The next stop was at a school further outside of the city. This was the original school that Maria wanted the team to visit (the other 2 schools were a last minute decision). We picked up the Presidente of Tonsupa on the way to the school, on the side of the road! He looked like a normal citizen, with a cowboy-looking hat and some missing teeth J. The school was built right next to a village and we visited both. The school consisted of 10+ classrooms and a concrete basketball court. There were concrete ‘bleachers’ for onlookers to watch games.

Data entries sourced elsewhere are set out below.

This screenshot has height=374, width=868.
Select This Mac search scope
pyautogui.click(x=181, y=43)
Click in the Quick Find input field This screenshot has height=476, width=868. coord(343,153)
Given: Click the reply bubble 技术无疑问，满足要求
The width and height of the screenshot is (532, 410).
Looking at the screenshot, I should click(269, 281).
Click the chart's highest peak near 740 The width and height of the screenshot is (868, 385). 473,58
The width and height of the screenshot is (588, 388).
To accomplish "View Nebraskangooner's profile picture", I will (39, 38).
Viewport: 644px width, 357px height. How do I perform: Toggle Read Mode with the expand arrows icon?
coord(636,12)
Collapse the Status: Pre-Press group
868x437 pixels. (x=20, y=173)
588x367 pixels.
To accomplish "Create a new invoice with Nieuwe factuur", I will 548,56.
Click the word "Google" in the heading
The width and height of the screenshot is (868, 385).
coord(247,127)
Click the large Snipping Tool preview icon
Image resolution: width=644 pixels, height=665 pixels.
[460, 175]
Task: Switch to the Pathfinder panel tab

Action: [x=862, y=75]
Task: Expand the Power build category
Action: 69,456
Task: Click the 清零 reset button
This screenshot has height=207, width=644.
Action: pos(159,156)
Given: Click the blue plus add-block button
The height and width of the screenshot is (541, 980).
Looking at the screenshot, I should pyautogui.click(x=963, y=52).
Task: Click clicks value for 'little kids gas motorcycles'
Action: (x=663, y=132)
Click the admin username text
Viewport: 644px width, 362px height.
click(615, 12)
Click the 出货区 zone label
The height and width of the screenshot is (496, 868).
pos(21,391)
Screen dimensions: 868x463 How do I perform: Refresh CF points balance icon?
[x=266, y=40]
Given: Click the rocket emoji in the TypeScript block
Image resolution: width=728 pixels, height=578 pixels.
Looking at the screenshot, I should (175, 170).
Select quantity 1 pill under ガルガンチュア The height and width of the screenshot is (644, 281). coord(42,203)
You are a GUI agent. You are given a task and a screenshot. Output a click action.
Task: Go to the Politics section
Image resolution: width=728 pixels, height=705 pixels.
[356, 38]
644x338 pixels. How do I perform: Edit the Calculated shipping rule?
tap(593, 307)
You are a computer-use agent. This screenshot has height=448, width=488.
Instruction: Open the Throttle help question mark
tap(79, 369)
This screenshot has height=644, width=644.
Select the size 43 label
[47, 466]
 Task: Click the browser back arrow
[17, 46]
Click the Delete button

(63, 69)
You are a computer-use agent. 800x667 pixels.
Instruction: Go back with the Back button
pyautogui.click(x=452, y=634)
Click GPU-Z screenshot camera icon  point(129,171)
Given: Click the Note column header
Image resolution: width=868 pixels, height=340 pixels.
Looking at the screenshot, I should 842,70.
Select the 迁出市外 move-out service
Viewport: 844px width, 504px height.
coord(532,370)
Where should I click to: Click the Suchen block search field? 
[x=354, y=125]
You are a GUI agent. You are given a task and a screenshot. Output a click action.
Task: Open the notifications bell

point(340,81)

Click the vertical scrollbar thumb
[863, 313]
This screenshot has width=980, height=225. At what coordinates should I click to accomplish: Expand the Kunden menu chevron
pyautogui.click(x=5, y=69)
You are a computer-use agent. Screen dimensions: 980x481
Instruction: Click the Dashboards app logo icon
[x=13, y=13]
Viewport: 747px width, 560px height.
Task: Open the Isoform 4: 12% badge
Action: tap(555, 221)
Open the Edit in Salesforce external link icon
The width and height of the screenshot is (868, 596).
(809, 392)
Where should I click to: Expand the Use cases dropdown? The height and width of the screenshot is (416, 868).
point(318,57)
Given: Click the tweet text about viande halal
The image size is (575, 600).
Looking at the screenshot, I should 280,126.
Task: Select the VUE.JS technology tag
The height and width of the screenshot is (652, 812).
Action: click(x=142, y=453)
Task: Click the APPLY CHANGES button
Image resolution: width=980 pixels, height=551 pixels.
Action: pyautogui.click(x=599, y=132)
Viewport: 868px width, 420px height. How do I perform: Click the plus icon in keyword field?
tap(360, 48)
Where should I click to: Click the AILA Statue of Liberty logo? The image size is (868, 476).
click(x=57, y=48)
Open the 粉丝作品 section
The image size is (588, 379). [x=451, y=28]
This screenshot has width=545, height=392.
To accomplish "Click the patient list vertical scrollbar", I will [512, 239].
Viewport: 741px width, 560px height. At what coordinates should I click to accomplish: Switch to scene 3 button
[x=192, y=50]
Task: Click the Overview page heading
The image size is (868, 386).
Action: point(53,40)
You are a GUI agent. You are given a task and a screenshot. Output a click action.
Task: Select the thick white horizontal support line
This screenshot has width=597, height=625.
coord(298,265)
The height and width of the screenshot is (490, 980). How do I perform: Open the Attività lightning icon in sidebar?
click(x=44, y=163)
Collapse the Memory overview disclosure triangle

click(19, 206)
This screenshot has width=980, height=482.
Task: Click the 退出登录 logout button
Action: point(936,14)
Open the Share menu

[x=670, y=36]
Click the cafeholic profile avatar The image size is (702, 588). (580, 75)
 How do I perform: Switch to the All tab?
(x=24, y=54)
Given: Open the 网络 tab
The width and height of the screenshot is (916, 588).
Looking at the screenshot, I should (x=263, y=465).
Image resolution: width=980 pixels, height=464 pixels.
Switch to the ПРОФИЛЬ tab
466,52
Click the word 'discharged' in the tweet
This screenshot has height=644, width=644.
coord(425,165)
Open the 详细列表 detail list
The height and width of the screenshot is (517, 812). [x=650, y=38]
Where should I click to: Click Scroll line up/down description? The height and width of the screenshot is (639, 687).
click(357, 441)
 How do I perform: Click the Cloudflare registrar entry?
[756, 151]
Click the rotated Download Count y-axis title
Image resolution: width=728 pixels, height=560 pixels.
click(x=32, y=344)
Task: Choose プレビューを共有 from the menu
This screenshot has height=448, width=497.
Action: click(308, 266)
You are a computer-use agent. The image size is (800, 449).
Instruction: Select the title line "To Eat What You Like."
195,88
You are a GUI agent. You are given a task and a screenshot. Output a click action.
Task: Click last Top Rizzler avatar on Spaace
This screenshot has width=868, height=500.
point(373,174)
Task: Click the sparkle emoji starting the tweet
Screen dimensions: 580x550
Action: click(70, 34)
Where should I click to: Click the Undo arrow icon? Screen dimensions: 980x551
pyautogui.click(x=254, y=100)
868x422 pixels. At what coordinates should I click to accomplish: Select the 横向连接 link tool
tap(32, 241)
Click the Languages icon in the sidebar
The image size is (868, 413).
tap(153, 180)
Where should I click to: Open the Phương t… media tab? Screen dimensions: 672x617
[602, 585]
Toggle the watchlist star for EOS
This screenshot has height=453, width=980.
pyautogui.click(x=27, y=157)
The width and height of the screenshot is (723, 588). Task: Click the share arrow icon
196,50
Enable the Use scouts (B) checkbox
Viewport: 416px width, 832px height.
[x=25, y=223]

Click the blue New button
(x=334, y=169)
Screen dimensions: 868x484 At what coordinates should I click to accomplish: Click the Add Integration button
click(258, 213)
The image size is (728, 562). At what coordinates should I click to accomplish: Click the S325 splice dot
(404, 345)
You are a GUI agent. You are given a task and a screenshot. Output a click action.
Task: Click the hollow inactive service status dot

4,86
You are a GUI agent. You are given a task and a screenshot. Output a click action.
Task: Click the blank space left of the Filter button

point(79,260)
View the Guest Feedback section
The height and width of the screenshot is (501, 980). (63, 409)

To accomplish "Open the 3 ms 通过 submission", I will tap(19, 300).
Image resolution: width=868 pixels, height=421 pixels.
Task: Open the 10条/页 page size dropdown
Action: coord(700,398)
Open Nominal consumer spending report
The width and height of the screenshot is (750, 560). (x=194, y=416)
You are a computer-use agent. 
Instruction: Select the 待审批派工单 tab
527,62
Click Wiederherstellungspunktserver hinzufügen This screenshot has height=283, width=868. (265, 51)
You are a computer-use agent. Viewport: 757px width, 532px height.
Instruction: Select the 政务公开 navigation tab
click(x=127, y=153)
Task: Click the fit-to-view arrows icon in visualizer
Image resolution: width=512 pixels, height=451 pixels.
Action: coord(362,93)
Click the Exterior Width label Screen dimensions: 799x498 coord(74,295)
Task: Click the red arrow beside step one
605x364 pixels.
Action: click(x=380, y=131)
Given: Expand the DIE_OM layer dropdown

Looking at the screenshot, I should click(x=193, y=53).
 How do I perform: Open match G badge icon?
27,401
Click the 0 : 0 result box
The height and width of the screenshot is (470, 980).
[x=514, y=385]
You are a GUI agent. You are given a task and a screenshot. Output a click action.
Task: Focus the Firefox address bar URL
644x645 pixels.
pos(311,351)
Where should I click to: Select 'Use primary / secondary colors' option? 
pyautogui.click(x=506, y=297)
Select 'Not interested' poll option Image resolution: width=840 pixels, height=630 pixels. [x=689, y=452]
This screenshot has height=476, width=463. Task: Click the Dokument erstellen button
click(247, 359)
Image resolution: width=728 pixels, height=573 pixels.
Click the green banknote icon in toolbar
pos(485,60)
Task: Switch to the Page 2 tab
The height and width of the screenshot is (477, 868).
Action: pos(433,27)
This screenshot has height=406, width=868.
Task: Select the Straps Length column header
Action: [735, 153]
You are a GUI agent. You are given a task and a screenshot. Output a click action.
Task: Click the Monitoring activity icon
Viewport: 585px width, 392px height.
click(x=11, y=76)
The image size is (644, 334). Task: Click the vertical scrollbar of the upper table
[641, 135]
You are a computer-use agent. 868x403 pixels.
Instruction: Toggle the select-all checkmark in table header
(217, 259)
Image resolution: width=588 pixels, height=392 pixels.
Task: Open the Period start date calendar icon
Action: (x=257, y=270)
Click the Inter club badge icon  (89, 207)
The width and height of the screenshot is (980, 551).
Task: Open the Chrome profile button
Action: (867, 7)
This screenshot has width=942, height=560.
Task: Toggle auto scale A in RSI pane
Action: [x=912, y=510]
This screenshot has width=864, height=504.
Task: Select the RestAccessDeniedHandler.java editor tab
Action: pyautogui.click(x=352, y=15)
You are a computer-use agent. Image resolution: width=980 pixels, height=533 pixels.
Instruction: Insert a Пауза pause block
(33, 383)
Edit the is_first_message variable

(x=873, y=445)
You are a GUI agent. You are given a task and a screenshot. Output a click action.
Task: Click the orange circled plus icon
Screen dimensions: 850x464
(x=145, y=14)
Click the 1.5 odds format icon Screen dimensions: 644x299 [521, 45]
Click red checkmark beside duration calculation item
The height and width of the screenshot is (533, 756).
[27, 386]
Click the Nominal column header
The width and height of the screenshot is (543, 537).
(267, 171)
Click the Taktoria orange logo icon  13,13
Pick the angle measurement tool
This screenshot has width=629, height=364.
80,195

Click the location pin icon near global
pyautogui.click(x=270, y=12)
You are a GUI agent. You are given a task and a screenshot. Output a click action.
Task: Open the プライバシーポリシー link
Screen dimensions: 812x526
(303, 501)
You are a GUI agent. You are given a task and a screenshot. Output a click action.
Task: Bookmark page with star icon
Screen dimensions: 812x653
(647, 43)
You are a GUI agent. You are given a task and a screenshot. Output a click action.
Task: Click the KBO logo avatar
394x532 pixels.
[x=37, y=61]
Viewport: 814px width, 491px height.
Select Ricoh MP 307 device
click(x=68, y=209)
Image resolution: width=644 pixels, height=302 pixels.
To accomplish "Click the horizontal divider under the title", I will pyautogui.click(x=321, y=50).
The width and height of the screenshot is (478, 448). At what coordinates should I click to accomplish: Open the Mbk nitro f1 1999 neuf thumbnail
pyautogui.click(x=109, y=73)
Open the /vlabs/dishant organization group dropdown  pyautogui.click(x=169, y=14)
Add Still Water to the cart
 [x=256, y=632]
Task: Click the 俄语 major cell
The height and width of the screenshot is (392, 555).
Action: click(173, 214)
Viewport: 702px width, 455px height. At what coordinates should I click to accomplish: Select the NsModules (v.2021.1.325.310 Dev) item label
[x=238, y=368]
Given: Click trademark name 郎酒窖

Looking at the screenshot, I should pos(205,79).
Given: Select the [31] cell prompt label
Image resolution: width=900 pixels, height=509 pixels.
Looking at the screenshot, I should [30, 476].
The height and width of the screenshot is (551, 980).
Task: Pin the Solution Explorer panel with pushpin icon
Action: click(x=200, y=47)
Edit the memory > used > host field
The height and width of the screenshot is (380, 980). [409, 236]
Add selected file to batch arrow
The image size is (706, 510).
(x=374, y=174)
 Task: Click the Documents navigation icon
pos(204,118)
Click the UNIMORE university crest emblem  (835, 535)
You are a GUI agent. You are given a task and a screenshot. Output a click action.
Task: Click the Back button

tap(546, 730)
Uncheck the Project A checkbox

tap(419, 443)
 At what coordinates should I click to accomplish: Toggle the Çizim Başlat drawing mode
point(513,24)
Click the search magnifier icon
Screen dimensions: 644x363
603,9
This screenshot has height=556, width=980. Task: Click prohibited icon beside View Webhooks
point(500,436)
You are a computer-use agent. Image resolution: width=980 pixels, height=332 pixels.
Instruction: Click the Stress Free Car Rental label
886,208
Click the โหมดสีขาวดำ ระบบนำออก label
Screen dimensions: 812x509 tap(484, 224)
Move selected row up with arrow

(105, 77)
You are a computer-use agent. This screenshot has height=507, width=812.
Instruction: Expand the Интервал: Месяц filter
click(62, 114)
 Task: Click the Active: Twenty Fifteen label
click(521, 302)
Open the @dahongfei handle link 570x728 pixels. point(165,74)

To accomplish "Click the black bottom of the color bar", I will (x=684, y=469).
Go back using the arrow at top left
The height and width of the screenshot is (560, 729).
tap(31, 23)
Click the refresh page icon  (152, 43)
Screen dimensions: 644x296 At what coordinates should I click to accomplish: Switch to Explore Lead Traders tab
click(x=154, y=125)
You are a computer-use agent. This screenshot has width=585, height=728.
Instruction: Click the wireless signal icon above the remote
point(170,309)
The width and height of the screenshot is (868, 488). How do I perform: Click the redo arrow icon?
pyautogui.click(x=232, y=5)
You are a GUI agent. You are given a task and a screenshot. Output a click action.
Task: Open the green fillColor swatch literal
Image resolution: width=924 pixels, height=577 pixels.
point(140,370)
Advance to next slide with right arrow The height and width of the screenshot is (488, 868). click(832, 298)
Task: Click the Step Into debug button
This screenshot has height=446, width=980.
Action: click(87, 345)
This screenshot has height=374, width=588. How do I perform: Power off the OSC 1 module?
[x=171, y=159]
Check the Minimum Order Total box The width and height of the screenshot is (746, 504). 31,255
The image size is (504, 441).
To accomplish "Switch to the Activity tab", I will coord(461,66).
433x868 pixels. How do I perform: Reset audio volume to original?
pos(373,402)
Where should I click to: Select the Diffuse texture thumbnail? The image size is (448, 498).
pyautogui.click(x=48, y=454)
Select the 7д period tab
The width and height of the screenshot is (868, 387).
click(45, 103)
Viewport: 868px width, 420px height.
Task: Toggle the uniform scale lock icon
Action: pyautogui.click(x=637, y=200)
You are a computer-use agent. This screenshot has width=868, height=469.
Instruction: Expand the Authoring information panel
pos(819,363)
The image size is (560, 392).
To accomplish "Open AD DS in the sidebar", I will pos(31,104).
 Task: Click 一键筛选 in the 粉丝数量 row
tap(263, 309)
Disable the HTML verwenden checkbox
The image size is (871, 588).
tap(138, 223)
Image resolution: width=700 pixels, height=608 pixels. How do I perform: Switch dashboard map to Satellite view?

We were greeted by SO MANY CHILDREN! Some of the classrooms were empty because teachers did not show up – when this happens, the students are forced to go home. Some of the locals guided us to the village homes, where we were told of their individual needs. It was very moving to see. One woman in particular lived in a home that was put up on ‘stilts’. Her grandchild was disabled and recently passed away. She asked for help making her kitchen more usable. This school also suffers from water shortages. A well was driven 9 metres below ground, but it’s dry. There are also bathrooms that a couple from Boston built a few years ago, but because there is no water, they are not very usable. A holding tank exists, held up on wooden ‘stilts’ but it is located close to the road and is frequently stolen from, we were told. The school also gets the tanks refilled by the City, but it doesn’t happen nearly as often as it should to keep water at the ready. The school officials would also like to see a fence be built – there is a spot near the water holding tank that is lacking the fencing and the kids run out into the road. We played with the children a lot. They stuck to us like glue! One of them offered me (Allie) some water, and it broke my heart. I have access to all the water I could ever want, yet these children were so selfless to give me some of theirs. Maria bought candy packets for all of the children, and the team was fortunate enough to get to hand them out to the children, along with suckers. We also handed out the t-shirts we brought.

 

Next our driver (Omar) drove us all to Sua, where we visited our third school. Jose, the CEM alum at Purdue, is developing an entire ‘peninsula’ in Sua. He is also doing work at this school, so he suggested we go and visit to examine their needs. The school officials were grateful for us, and again, they suffered from water shortages. The school officials then took us to an abandoned building across the road and to the right. The building was abandoned about a year ago. It was a preschool. The site is extremely overgrown, it was a sad site to see.

 

We then ate lunch at a restaurant that Jose recommended we visit. It was delicious – we had a lot of fruit juices and the ceviche was amazing. Then we visited the site that Jose was developing. It had a beautiful view of the city. Then we went back to Maria’s to collect our gear and began the long drive back through the Andes to Cumbaya.